Don’t Get Hurt-The Tale of The Casual Relationship

What is a casual relationship and what everyone’s definition of it is

“Everyone has a different definition of a casual relationship and that it’s all about communication with the other person.”

— Gabby Dimasi

Many of the readers of this article are likely high school students coming of age or possibly beginning their first romantic relationships. There is definitely a lot of confusion about the certain aspects of it, regarding what 2 partners would call a relationship. Is it serious? Are there simply no labels? Are you seeing other people at the same time?  It seems that the terminology for these different relationships are often confused. Depending on who you ask you will get a different definition for what the term “casual relationship” means. 

 To most people it either means, you are exclusive and you are just not officially dating, while to others it means that you are allowed to date multiple people at once. Then, there are some people that will call a relationship in which people date multiple people at once an “open relationship” to help settle this debate I thought it would be useful to include regain us’s(https://www.regain.us/advice/dating/what-is-casual-dating-when-it-turns-serious/) definition of  “casual relationship”; ”When a couple is casually dating, this may mean that they are not exclusive. Casual is just that: not buttoned up, not committed, just enjoying a simple relationship. Sometimes, both people are still dating around.”
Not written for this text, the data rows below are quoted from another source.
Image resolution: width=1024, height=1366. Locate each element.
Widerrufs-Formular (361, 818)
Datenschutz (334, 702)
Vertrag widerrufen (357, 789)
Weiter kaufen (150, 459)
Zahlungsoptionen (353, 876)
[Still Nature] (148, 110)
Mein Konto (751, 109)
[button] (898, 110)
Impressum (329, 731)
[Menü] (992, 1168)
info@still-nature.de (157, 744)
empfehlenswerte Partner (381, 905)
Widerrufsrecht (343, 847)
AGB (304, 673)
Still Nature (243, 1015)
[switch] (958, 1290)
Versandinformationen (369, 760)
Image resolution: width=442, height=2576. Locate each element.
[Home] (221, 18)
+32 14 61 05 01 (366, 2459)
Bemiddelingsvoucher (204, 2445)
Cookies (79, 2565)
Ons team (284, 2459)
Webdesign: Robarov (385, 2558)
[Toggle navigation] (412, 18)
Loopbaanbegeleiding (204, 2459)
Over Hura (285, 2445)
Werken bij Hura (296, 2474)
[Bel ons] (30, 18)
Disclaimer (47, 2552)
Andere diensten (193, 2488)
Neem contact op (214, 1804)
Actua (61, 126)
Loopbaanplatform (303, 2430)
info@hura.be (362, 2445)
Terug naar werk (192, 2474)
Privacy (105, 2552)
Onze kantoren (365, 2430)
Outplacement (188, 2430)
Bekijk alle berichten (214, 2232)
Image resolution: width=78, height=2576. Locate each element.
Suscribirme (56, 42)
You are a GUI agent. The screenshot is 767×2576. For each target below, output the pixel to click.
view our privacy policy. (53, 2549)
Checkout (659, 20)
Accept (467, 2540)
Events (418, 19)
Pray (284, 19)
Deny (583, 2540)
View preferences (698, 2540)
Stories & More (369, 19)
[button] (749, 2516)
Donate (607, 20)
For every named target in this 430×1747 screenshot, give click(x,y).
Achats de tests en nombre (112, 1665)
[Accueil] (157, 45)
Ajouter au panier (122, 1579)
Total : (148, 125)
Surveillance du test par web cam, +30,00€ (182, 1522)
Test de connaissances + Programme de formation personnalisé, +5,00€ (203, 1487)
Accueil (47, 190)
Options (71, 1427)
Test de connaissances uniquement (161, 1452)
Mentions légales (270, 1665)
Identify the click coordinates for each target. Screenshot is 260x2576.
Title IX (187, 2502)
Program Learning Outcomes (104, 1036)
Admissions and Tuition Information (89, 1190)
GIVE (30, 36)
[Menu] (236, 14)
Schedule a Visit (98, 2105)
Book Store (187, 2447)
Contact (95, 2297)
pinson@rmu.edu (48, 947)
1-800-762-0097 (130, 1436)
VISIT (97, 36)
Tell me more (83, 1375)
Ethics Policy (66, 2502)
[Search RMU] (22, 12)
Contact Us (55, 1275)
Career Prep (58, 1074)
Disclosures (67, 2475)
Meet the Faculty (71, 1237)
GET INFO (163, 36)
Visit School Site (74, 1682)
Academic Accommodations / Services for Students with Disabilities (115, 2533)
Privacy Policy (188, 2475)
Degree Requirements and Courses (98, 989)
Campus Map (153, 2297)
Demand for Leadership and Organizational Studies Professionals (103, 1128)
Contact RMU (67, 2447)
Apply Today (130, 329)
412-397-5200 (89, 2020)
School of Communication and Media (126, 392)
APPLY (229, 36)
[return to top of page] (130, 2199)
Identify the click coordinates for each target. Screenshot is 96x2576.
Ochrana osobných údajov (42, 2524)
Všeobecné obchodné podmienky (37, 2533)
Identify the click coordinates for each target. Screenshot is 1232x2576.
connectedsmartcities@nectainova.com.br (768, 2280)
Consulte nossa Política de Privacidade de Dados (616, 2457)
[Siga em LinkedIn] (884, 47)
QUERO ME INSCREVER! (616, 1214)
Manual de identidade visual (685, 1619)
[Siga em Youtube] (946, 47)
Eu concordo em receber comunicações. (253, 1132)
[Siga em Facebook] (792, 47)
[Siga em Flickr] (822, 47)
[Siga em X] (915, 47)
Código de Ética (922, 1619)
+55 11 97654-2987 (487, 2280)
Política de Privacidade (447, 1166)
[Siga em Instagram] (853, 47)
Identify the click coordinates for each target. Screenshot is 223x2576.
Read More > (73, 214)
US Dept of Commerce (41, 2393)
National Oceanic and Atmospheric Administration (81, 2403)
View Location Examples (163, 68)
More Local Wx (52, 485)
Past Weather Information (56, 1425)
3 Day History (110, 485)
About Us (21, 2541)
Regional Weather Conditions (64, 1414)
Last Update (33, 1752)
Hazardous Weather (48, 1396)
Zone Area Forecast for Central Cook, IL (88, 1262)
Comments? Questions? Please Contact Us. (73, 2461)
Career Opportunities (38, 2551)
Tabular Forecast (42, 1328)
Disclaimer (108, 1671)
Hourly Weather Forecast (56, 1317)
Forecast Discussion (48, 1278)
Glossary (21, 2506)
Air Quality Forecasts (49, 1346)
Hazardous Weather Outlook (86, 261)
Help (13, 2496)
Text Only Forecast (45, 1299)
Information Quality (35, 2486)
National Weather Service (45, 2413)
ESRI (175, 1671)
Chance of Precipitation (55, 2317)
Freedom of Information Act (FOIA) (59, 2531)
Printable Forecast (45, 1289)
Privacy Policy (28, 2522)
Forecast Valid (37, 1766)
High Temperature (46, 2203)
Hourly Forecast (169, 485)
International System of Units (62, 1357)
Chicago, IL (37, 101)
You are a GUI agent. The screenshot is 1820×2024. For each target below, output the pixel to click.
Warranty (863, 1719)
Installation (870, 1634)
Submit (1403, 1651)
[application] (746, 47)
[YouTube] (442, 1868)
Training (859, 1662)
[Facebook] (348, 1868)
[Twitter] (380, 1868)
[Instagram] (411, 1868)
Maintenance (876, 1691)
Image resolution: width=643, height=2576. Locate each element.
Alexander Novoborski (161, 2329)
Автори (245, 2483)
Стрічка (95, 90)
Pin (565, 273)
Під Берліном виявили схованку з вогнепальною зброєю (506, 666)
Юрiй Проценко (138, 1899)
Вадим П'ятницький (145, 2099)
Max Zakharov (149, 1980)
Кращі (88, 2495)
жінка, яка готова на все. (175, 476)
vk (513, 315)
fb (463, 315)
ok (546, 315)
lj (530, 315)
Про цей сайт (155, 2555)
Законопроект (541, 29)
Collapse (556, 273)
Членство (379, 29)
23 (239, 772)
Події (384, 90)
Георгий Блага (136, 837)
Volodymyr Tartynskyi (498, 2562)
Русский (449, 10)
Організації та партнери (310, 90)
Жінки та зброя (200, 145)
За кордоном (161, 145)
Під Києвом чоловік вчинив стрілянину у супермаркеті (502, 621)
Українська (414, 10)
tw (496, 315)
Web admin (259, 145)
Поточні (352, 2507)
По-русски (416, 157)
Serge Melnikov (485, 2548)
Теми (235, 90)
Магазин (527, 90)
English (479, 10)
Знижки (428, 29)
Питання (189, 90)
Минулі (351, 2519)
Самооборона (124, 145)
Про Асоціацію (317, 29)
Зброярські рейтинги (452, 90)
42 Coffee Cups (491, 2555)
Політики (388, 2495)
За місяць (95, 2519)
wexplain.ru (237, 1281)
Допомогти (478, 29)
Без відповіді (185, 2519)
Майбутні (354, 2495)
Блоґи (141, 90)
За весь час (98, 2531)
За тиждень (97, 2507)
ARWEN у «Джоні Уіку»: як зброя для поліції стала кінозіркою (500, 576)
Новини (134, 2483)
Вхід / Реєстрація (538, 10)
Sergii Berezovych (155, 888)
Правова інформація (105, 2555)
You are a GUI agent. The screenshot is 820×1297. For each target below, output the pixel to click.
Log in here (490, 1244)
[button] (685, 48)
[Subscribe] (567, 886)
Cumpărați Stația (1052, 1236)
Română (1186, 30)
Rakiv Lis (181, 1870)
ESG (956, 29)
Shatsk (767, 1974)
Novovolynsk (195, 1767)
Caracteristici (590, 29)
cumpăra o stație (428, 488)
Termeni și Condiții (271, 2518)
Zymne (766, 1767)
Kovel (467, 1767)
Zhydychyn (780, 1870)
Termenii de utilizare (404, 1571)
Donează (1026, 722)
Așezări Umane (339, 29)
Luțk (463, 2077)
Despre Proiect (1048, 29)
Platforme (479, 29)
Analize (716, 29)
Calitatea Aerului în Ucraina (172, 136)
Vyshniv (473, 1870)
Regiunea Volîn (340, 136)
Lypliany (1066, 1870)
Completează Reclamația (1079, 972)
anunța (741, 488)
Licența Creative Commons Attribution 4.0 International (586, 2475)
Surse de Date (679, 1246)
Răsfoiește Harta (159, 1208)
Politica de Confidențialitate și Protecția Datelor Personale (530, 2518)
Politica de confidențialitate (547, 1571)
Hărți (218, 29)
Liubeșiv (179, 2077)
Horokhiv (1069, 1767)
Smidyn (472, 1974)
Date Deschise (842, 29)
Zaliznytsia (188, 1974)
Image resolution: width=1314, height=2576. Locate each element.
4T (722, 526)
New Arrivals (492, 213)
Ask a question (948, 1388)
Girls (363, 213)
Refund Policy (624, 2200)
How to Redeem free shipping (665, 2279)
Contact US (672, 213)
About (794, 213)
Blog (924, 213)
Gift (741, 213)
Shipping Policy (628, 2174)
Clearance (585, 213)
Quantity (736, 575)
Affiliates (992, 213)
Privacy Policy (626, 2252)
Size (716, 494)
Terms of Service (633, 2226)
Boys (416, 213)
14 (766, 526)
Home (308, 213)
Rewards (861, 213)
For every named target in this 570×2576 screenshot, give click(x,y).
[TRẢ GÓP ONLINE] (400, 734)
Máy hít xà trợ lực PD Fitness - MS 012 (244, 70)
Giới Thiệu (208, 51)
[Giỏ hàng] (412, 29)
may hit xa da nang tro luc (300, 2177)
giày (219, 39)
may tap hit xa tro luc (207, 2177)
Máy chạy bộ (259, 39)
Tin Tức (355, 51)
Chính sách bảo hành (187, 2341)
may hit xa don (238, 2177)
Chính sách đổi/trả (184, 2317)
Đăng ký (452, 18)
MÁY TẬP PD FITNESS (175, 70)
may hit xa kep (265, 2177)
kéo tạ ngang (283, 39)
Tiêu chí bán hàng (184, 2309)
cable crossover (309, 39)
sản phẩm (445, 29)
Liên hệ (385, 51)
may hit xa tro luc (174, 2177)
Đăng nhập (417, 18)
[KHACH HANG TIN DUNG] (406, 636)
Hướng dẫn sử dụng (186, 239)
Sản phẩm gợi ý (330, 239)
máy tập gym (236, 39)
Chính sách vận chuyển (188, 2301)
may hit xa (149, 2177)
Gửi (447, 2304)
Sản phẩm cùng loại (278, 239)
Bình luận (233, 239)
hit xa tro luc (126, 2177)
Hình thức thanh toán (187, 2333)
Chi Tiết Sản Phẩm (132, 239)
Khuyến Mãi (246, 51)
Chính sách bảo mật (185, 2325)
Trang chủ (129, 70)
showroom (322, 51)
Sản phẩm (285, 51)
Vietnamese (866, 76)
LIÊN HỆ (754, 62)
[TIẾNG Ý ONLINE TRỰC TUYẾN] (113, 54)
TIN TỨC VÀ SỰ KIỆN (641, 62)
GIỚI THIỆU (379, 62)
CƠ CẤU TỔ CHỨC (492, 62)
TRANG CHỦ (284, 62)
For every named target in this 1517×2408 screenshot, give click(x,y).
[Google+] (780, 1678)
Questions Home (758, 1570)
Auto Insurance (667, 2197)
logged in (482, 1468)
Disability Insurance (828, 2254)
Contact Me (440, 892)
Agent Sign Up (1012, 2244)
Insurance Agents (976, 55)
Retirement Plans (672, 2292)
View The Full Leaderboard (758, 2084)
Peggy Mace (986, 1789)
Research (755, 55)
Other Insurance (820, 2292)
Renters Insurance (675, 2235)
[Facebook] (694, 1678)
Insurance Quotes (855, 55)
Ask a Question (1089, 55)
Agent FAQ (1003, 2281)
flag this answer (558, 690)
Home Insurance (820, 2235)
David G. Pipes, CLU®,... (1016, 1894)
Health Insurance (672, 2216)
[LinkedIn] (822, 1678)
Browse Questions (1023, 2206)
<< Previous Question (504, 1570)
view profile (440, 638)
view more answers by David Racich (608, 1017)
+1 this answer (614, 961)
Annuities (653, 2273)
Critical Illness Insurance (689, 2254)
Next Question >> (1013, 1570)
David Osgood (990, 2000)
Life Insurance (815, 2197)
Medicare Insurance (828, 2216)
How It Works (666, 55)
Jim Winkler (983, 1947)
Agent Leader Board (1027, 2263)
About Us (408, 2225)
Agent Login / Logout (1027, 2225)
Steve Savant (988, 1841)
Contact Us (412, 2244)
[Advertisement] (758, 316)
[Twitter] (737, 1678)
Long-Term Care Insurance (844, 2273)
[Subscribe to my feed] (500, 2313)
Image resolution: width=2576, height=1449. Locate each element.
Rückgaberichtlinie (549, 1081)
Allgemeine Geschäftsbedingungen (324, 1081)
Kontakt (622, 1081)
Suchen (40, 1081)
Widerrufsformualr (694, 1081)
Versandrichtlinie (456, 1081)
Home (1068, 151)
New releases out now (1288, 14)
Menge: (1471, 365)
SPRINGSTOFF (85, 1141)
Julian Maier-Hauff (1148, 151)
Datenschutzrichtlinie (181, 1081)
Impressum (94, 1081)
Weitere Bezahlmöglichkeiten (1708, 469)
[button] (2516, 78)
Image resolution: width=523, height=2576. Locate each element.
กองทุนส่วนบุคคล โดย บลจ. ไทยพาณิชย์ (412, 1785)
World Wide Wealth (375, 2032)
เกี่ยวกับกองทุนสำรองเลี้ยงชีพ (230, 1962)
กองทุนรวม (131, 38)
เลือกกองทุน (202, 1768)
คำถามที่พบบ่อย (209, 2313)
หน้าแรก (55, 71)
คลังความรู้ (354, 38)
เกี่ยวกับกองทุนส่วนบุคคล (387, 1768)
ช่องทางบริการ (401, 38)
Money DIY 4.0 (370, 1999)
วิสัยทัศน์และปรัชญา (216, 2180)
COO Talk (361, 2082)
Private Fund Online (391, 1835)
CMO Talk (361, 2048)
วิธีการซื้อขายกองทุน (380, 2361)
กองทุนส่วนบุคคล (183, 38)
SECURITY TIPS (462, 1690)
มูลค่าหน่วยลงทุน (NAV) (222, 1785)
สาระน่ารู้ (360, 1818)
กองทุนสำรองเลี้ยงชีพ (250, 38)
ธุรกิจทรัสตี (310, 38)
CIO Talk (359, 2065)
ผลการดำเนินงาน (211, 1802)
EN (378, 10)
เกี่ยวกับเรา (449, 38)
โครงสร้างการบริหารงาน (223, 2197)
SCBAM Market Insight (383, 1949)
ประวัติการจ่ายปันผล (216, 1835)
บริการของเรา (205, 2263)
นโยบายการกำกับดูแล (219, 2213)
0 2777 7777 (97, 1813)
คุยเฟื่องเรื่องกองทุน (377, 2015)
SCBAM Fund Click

To get a clearer idea of what a casual relationship is, I decided to ask several people on the record what their definition of a casual relationship was. Norwalk High Graduate Gabby Dimasi said that “Everyone has a different definition of a casual relationship and that it’s all about communication with the other person.” Then I asked Josue Emanuel Palma Morales(‘23),  who was so unsure of how to describe it that  when I asked him via snapchat that he googled what a casual relationship was, copy and pasted the first thing that came up on google and sent it to me. Then, according to St. Joseph Sophomore Sofia Pace (‘24), a casual relationship is “a relationship where both people feel comfortable to be themselves without the other person demanding them to do something. And you can talk to other people but a casual relationship is exclusive.” Then I asked Norwalk High graduate and DePaul Freshman Max Kenner who described a casual relationship as “a relationship without commitments and without implicit exclusivity”. Then I interviewed Boston College freshman Emilio Montero who had a lot more to say “ a casual relationship is just a fling if anything. Even if the couple in the casual relationship does things that someone might do while actually dating, they are still lying to themselves about being in love or anything of the sort because it is not meant to last. So until it becomes solid and has taken time to evolve into a caring and trustworthy relationship, it can be seen as just a desperate want for attention. In the end, a casual relationship is made up of two people scared of commitment and most importantly love.” So, some may enjoy casual relationships and some may not, but it is between two people who want nothing serious. 

I am writing this article because two months ago, I was getting to know a girl and I was starting to really like her and she was starting to like me. The first time I hung out with her outside of work which was where we met, I asked what we were and she said that she wanted a casual relationship. I thought this meant that we were exclusive but we were not officially calling it a relationship, but I never asked her to specify. So, I had spent a period of time believing that we were exclusive which was what I wanted. Until we had a conversation about it and she told me what she meant by casual relationship and I told her what I thought she meant. Her definition of a casual relationship was something foriegn to me because I am new to romantic relationships. While on the other hand, she had just gotten out of a long relationship and wanted to see multiple people. However, I just did not understand because the idea was so new to me and it made me upset, actually angry. This led to me getting very hurt and I simply failed to see where she was coming from. So that relationship ended with me upset and insulting her despite the fact she did not deserve it. All because the definition of a casual relationship was clouded, I ended up hurt and I ended up hurting her by saying things I regret saying in the heat of the moment. So, if you take anything away from this article, it should be that if someone says they want a casual relationship with you, ask them what the hell they mean by that.